Ivy listened to her cell phone, lips parting. “Oh.” She ended the call. “Scott, will you get the door?”

The rolling sound of the door echoed, and I flinched when a bunch of mystics pulled from me with a stretchy feeling to play in the sound wave. The door slid open to show Edden standing in the dark in a bulletproof vest with an ACG breaker under it. He was tucking his own phone away, and his cross expression melted into concern upon seeing the three vampires, David, Trent, and myself. Taking his FIB hat off, he threw it into the ditch.

“Get in,” Ivy said tartly, but Edden was still looking us over, eyes widening when Trent gave him a businesslike nod.

David gestured impatiently. “In or out!” he exclaimed, looking at his watch. “Rachel says they're trying to catch the Maysville train.”
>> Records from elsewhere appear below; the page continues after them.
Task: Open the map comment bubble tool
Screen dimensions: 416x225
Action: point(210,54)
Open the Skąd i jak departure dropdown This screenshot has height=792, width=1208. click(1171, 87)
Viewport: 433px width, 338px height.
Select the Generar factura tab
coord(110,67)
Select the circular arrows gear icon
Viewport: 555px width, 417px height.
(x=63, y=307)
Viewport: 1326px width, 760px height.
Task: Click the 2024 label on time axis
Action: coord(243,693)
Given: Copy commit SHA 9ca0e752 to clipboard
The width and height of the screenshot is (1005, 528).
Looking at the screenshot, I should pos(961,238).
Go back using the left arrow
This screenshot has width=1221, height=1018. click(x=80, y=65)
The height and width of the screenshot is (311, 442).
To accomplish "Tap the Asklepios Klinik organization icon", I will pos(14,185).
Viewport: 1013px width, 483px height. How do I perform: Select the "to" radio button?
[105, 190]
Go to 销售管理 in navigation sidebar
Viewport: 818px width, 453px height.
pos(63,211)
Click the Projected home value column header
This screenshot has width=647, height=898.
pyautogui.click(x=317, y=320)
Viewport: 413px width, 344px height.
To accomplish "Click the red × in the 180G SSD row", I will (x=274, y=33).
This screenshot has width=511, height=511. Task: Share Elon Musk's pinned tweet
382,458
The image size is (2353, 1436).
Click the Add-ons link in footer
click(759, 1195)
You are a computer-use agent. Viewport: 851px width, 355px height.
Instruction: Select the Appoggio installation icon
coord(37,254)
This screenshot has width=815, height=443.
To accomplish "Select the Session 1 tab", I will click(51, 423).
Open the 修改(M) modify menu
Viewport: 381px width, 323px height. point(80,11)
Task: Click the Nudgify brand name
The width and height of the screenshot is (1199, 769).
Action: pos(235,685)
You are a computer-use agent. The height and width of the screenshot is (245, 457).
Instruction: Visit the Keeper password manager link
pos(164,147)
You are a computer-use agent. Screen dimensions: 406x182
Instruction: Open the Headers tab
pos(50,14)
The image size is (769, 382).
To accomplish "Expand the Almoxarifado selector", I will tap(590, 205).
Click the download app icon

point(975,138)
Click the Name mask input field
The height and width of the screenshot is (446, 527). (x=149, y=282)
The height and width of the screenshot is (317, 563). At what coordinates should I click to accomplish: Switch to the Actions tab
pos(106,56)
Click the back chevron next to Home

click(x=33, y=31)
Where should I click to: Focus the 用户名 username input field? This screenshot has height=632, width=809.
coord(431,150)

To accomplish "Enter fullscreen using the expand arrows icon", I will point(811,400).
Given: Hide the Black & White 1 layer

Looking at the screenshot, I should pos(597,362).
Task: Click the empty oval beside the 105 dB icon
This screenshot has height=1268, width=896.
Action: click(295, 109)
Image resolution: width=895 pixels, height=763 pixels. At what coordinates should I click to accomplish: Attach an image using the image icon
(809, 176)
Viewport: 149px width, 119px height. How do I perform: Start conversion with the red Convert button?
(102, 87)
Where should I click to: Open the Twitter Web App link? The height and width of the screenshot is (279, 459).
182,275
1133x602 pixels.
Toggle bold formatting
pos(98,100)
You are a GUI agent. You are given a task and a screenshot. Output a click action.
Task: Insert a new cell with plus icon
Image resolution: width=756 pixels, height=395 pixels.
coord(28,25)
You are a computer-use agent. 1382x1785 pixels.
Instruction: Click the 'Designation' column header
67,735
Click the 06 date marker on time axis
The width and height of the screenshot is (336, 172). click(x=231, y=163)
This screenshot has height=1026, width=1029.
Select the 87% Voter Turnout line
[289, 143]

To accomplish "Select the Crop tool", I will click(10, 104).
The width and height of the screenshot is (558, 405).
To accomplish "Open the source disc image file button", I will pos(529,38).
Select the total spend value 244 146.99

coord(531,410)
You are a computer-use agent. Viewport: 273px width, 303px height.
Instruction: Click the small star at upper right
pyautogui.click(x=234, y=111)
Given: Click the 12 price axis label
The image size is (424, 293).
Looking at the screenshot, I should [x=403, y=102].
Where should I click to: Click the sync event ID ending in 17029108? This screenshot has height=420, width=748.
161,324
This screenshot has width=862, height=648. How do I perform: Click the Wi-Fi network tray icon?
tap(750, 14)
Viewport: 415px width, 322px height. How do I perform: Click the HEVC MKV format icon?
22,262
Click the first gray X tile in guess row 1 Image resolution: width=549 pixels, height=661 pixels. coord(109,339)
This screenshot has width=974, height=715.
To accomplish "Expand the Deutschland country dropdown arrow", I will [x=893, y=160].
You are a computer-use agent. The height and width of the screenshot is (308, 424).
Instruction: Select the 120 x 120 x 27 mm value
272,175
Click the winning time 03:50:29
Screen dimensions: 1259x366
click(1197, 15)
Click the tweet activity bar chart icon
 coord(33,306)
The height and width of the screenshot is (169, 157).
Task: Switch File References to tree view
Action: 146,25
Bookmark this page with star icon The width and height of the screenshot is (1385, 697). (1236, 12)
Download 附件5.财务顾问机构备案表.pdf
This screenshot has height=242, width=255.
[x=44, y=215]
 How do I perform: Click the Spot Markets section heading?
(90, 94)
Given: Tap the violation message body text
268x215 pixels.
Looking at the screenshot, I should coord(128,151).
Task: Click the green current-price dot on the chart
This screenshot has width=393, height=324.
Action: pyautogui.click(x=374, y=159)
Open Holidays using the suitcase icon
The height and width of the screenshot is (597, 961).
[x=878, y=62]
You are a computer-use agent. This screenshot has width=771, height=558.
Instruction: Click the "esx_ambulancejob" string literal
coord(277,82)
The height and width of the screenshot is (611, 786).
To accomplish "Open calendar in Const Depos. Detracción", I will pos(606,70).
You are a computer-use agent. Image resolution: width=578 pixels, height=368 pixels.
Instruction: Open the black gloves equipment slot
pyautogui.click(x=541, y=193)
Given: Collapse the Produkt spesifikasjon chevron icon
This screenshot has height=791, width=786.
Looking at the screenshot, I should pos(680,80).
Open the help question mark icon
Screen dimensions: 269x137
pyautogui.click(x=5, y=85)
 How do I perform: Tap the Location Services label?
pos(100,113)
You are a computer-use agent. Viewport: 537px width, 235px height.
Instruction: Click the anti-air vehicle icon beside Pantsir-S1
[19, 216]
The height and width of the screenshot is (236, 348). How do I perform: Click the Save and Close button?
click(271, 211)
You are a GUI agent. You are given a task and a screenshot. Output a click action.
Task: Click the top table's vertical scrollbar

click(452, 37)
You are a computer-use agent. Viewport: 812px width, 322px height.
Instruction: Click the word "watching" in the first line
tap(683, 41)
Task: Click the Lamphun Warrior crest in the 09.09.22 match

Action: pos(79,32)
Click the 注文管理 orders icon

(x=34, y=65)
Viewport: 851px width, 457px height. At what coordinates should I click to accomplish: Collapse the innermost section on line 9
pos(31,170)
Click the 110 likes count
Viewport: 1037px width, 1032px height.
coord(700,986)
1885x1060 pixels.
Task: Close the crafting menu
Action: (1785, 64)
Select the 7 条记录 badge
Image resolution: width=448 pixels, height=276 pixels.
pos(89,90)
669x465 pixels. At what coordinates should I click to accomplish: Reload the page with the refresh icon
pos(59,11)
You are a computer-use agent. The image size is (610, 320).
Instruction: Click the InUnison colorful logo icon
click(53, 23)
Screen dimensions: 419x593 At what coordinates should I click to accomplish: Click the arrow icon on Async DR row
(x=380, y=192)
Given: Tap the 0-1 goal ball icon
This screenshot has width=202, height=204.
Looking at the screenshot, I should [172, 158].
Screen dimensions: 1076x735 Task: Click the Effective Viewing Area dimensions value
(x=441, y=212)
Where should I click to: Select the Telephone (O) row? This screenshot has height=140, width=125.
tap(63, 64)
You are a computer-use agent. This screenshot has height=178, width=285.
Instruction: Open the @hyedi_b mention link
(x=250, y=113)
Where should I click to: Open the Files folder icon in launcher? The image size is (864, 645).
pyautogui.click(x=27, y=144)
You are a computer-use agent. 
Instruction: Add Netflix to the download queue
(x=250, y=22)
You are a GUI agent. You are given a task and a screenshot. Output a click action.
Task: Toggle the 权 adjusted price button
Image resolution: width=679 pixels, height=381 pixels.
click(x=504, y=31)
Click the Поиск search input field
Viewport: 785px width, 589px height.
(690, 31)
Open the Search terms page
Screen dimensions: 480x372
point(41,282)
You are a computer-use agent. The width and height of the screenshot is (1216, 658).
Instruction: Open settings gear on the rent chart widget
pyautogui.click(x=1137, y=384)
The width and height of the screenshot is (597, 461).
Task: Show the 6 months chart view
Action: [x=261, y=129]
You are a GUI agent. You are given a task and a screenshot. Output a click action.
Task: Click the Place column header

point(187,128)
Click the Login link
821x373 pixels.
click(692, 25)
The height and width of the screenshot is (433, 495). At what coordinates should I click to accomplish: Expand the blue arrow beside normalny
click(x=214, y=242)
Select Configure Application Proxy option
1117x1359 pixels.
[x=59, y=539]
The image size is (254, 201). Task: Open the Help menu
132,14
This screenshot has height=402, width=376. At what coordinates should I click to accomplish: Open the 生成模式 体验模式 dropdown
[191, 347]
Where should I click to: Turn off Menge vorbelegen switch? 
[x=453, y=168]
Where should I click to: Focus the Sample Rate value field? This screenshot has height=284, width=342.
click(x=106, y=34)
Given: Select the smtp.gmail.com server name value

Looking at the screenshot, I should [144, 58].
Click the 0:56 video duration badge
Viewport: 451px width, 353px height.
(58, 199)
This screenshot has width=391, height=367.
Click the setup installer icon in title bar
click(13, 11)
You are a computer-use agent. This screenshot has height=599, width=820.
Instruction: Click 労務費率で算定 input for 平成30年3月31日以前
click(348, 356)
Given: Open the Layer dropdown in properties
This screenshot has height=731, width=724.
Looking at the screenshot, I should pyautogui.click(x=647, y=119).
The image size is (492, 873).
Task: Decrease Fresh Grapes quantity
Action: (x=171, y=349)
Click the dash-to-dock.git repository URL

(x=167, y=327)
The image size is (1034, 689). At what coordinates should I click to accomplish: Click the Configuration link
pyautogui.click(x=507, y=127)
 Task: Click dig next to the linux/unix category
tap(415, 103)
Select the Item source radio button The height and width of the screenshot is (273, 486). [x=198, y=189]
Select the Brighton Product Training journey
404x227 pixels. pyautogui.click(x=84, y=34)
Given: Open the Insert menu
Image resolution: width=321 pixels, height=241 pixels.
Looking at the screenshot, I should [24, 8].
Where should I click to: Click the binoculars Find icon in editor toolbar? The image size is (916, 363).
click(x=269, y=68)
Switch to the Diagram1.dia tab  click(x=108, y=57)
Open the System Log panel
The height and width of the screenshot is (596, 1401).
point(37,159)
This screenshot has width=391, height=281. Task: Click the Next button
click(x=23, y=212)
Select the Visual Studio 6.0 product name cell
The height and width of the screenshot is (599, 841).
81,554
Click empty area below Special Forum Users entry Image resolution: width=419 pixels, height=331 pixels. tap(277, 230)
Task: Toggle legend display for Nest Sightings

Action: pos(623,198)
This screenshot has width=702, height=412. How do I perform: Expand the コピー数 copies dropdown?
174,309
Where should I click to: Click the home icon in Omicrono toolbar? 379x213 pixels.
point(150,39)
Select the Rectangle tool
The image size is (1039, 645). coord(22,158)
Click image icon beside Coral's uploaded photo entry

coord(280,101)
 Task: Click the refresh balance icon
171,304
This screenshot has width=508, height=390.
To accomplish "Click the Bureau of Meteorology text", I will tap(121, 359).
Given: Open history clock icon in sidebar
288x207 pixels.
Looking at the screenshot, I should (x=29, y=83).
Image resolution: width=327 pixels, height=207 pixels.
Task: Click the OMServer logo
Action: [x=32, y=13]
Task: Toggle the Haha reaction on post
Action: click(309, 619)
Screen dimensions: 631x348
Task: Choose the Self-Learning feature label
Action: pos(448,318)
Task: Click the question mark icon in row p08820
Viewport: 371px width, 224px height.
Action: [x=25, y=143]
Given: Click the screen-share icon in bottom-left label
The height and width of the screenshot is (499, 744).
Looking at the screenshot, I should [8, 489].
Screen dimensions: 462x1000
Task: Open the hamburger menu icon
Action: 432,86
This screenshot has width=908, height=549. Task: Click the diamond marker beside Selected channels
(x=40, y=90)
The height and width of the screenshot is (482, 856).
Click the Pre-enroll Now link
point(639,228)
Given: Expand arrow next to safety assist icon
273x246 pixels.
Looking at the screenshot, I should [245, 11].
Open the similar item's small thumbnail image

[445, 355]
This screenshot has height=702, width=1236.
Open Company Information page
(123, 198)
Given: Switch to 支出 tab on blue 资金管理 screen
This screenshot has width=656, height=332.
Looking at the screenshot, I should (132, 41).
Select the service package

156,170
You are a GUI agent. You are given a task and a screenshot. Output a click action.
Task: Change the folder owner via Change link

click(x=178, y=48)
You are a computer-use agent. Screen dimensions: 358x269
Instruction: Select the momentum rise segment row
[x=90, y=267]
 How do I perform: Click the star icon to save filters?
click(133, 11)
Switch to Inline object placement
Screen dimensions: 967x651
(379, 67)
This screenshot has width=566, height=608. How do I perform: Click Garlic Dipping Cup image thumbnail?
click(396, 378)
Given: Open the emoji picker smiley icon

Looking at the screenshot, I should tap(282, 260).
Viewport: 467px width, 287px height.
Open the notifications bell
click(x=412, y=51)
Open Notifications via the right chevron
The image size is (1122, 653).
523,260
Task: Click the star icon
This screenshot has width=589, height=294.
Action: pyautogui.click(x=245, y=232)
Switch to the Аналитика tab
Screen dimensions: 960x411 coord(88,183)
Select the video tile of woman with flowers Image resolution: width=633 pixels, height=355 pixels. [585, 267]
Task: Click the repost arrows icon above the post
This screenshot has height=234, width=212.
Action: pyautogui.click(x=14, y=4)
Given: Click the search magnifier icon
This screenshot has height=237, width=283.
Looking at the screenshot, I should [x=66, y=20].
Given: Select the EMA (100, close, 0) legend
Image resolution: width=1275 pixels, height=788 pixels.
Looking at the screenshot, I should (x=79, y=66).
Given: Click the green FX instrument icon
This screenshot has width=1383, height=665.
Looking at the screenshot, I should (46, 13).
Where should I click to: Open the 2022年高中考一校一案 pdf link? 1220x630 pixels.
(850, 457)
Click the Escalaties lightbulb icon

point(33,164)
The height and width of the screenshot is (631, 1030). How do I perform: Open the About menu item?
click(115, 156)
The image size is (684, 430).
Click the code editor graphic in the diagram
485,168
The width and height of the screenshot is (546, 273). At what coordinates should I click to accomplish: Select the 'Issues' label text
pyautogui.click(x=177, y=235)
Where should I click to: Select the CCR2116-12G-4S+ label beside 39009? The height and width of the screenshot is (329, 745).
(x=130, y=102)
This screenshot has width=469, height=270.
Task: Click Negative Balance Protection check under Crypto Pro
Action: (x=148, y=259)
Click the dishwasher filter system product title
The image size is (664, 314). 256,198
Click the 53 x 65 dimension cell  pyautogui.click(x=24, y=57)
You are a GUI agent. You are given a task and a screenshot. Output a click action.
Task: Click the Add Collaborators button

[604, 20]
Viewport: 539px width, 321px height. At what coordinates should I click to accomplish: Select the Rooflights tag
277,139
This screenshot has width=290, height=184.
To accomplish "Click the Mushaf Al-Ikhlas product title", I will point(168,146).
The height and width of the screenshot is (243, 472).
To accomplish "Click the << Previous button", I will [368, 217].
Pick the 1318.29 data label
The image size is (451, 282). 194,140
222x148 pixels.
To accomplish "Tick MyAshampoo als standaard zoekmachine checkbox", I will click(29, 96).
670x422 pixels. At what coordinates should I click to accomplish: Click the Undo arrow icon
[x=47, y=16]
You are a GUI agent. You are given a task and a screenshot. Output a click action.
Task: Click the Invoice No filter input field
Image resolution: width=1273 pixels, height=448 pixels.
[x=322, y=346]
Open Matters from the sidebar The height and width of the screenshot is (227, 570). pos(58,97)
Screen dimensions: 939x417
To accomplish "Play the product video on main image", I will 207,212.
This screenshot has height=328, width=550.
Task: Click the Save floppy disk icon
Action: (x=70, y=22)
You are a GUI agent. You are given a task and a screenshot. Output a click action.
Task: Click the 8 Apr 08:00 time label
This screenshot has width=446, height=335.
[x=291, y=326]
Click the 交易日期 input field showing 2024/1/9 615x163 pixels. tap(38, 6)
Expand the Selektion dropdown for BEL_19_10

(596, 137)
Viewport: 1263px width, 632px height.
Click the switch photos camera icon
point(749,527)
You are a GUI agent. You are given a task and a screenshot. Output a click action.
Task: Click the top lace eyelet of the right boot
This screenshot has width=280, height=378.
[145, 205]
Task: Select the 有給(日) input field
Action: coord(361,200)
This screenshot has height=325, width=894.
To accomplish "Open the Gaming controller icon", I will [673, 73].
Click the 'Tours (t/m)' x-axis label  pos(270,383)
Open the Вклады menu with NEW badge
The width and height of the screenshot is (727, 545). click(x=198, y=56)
“Maysville?” Edden echoed as he scrambled in, then his confusion vanished. “That's right. It stops there now.”

Ivy was already putting the van into drive as Scott slammed the door shut. Sitting down, the squat man's eyes lit up at Nina's arsenal; clearly he wanted to play with the grenades. Jenks's kids arrowed in as we accelerated back onto the road, but no Jenks or Bis. One pixy had a walnut, and I watched him wedge it between the roof and a visor.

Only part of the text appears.